What this task involves: Return the entries below exactly as written.

Recorded data:
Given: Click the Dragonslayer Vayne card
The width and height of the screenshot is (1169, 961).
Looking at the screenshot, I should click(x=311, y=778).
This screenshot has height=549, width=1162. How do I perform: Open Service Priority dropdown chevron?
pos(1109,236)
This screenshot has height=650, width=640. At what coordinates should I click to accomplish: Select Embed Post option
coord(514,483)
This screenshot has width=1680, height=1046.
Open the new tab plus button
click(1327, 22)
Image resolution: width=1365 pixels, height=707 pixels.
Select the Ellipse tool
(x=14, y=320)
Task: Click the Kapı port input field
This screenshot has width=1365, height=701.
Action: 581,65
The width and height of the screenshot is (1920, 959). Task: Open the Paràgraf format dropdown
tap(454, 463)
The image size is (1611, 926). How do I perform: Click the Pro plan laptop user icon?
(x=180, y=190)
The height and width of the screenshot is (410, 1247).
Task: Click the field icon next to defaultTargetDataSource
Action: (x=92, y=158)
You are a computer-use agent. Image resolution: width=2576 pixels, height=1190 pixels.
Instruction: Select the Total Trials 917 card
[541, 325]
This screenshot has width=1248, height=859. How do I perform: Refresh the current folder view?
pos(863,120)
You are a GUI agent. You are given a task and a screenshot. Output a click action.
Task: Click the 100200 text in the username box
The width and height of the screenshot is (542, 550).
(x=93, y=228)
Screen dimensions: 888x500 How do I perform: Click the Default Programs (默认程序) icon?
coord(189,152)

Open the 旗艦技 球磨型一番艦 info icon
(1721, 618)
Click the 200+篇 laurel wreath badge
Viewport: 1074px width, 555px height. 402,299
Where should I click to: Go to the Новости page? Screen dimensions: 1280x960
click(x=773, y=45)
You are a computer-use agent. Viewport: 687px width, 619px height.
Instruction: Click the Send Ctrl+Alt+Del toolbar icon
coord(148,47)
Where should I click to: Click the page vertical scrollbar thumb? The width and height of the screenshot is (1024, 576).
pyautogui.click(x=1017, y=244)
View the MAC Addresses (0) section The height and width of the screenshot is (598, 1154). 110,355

Written answer:
Given: Click the Dragonslayer Vayne card
The width and height of the screenshot is (1169, 961).
Looking at the screenshot, I should click(x=311, y=778).
This screenshot has height=549, width=1162. How do I perform: Open Service Priority dropdown chevron?
pos(1109,236)
This screenshot has height=650, width=640. At what coordinates should I click to accomplish: Select Embed Post option
coord(514,483)
This screenshot has width=1680, height=1046.
Open the new tab plus button
click(1327, 22)
Image resolution: width=1365 pixels, height=707 pixels.
Select the Ellipse tool
(x=14, y=320)
Task: Click the Kapı port input field
This screenshot has width=1365, height=701.
Action: 581,65
The width and height of the screenshot is (1920, 959). Task: Open the Paràgraf format dropdown
tap(454, 463)
The image size is (1611, 926). How do I perform: Click the Pro plan laptop user icon?
(x=180, y=190)
The height and width of the screenshot is (410, 1247).
Task: Click the field icon next to defaultTargetDataSource
Action: (x=92, y=158)
You are a computer-use agent. Image resolution: width=2576 pixels, height=1190 pixels.
Instruction: Select the Total Trials 917 card
[541, 325]
This screenshot has width=1248, height=859. How do I perform: Refresh the current folder view?
pos(863,120)
You are a GUI agent. You are given a task and a screenshot. Output a click action.
Task: Click the 100200 text in the username box
The width and height of the screenshot is (542, 550).
(x=93, y=228)
Screen dimensions: 888x500 How do I perform: Click the Default Programs (默认程序) icon?
coord(189,152)

Open the 旗艦技 球磨型一番艦 info icon
(1721, 618)
Click the 200+篇 laurel wreath badge
Viewport: 1074px width, 555px height. 402,299
Where should I click to: Go to the Новости page? Screen dimensions: 1280x960
click(x=773, y=45)
You are a computer-use agent. Viewport: 687px width, 619px height.
Instruction: Click the Send Ctrl+Alt+Del toolbar icon
coord(148,47)
Where should I click to: Click the page vertical scrollbar thumb? The width and height of the screenshot is (1024, 576).
pyautogui.click(x=1017, y=244)
View the MAC Addresses (0) section The height and width of the screenshot is (598, 1154). 110,355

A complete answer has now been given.